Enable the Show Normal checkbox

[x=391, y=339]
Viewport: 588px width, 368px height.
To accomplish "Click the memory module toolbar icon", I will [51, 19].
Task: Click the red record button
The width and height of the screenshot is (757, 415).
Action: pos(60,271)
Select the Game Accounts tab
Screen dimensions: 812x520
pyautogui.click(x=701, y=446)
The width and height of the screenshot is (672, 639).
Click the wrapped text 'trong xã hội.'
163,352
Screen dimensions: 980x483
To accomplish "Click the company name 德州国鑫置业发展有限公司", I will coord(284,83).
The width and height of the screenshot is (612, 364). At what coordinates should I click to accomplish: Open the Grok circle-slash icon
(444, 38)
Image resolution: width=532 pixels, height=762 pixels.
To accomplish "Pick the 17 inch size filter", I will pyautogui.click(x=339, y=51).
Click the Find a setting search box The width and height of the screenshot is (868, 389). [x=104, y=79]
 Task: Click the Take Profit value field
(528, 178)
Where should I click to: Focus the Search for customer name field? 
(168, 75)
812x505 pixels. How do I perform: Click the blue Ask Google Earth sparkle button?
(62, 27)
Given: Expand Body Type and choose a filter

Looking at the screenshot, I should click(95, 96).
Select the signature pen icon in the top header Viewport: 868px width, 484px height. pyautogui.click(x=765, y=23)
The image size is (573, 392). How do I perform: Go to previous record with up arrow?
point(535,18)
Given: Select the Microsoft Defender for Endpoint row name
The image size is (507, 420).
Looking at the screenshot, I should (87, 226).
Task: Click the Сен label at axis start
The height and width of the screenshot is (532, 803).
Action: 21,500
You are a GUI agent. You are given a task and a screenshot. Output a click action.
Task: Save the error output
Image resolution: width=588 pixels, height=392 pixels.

■ ■ ■ ■ ■

# Task objective
Go through the listing and transcribe all of it exactly.

# Solved exercise
Enable the Show Normal checkbox

[x=391, y=339]
Viewport: 588px width, 368px height.
To accomplish "Click the memory module toolbar icon", I will [51, 19].
Task: Click the red record button
The width and height of the screenshot is (757, 415).
Action: pos(60,271)
Select the Game Accounts tab
Screen dimensions: 812x520
pyautogui.click(x=701, y=446)
The width and height of the screenshot is (672, 639).
Click the wrapped text 'trong xã hội.'
163,352
Screen dimensions: 980x483
To accomplish "Click the company name 德州国鑫置业发展有限公司", I will coord(284,83).
The width and height of the screenshot is (612, 364). At what coordinates should I click to accomplish: Open the Grok circle-slash icon
(444, 38)
Image resolution: width=532 pixels, height=762 pixels.
To accomplish "Pick the 17 inch size filter", I will pyautogui.click(x=339, y=51).
Click the Find a setting search box The width and height of the screenshot is (868, 389). [x=104, y=79]
 Task: Click the Take Profit value field
(528, 178)
Where should I click to: Focus the Search for customer name field? 
(168, 75)
812x505 pixels. How do I perform: Click the blue Ask Google Earth sparkle button?
(62, 27)
Given: Expand Body Type and choose a filter

Looking at the screenshot, I should click(95, 96).
Select the signature pen icon in the top header Viewport: 868px width, 484px height. pyautogui.click(x=765, y=23)
The image size is (573, 392). How do I perform: Go to previous record with up arrow?
point(535,18)
Given: Select the Microsoft Defender for Endpoint row name
The image size is (507, 420).
Looking at the screenshot, I should (87, 226).
Task: Click the Сен label at axis start
The height and width of the screenshot is (532, 803).
Action: 21,500
You are a GUI agent. You are given a task and a screenshot. Output a click action.
Task: Save the error output
Image resolution: width=588 pixels, height=392 pixels.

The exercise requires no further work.